As the mother of two bilingual children I am often asked what language we speak at home, how they are coping at school, and what about reading? The truth is we have a wide range of English and French books at home but also bilingual books.
My youngest child is only three, so he can’t read yet, but I make sure that we read to him every night and he seems to particularly enjoy the bilingual books too!
My eldest is at school and reads beautifully in English. Just as with his sibling I have read to him in French since when he was little, and now that he has mastered reading in English he is keen to read French books on his own. Bilingual books help him a lot because if he gets stuck he can just look at the English version. I am also pretty sure it does help him remember the words when he works it out by himself rather than me telling him.
So, I wanted to find out what the benefits are of reading bilingual children's books. Here's what I found out...
For a start, reading bilingual books encourages parents to read in their native language. If as a parent you do not completely master the language spoken where you live, it is a great way to show your children the diversity of your native language and show them that it is fun. It also helps children feel connected to their family’s culture and traditions.
Reading bilingual books helps build vocabulary in both languages and helps children to translate the words in the other language without their parents' help. This is a great cognitive exercise. It can also help them build up their academic vocabulary as opposed to the everyday language spoken at home.
I like the fact that bilingual books help children feel included. Reading bilingual stories about bilingual children is definitely a winner in our house; it makes my children feel pretty special.

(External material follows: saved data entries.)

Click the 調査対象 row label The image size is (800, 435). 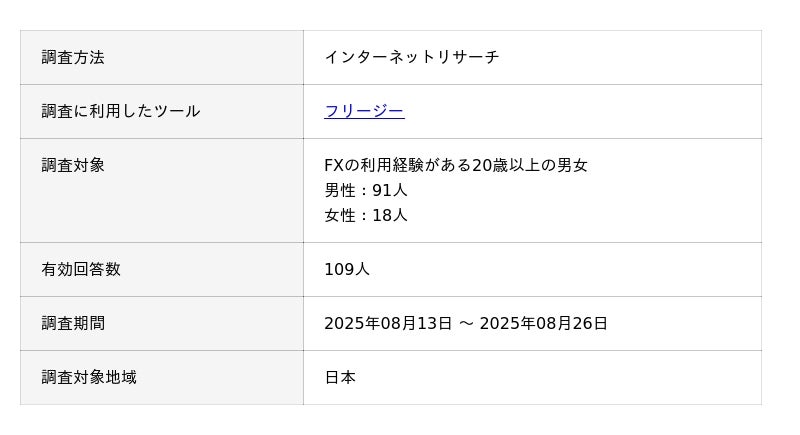tap(73, 165)
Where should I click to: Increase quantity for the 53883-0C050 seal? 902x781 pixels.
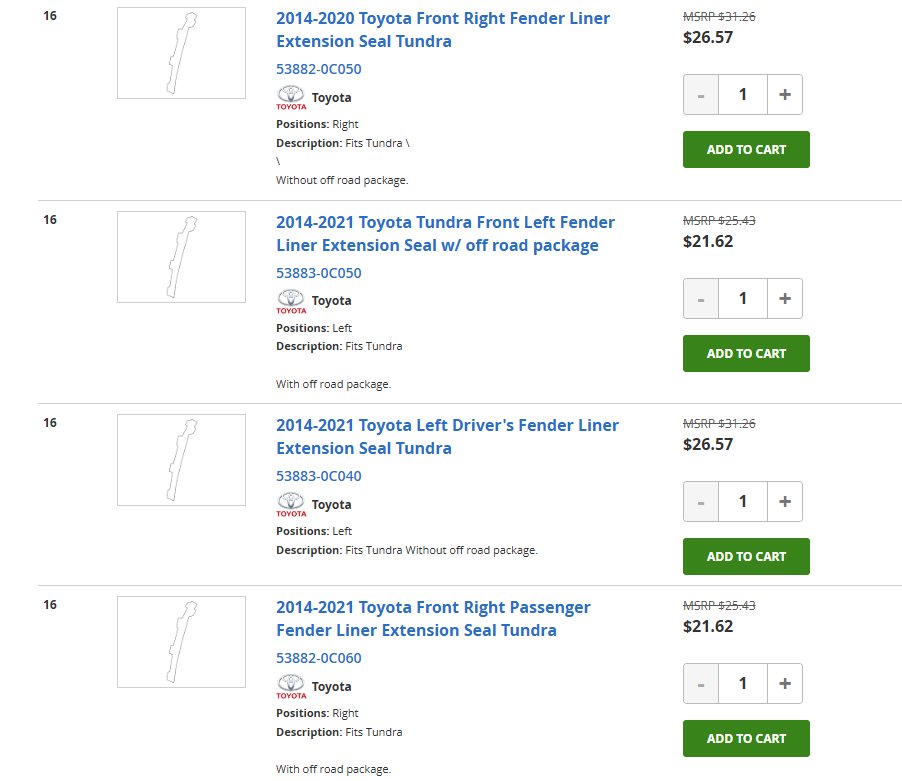tap(785, 298)
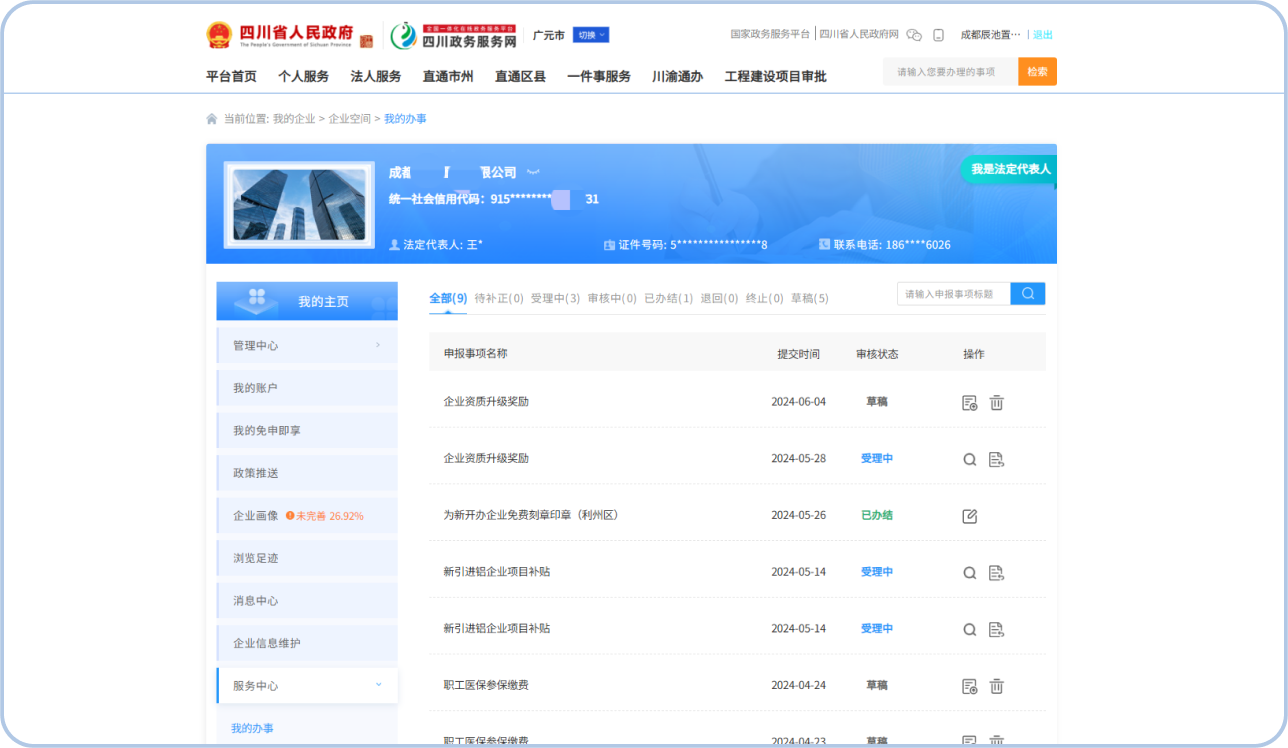Open 法人服务 in the top navigation
Image resolution: width=1288 pixels, height=748 pixels.
click(x=376, y=76)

As a worried parent, I did do some research about bilingual children and the issues they could face at school, as I often heard about children struggling at school. But it turns out that 'being bilingual' does not slow down or confuse children when it comes to reading. In fact, bilingual children are good readers and even show some advantages over their monolingual peers.
I think the most important to remember is that reading books is fun and that it can only help busy bilingual’s brains!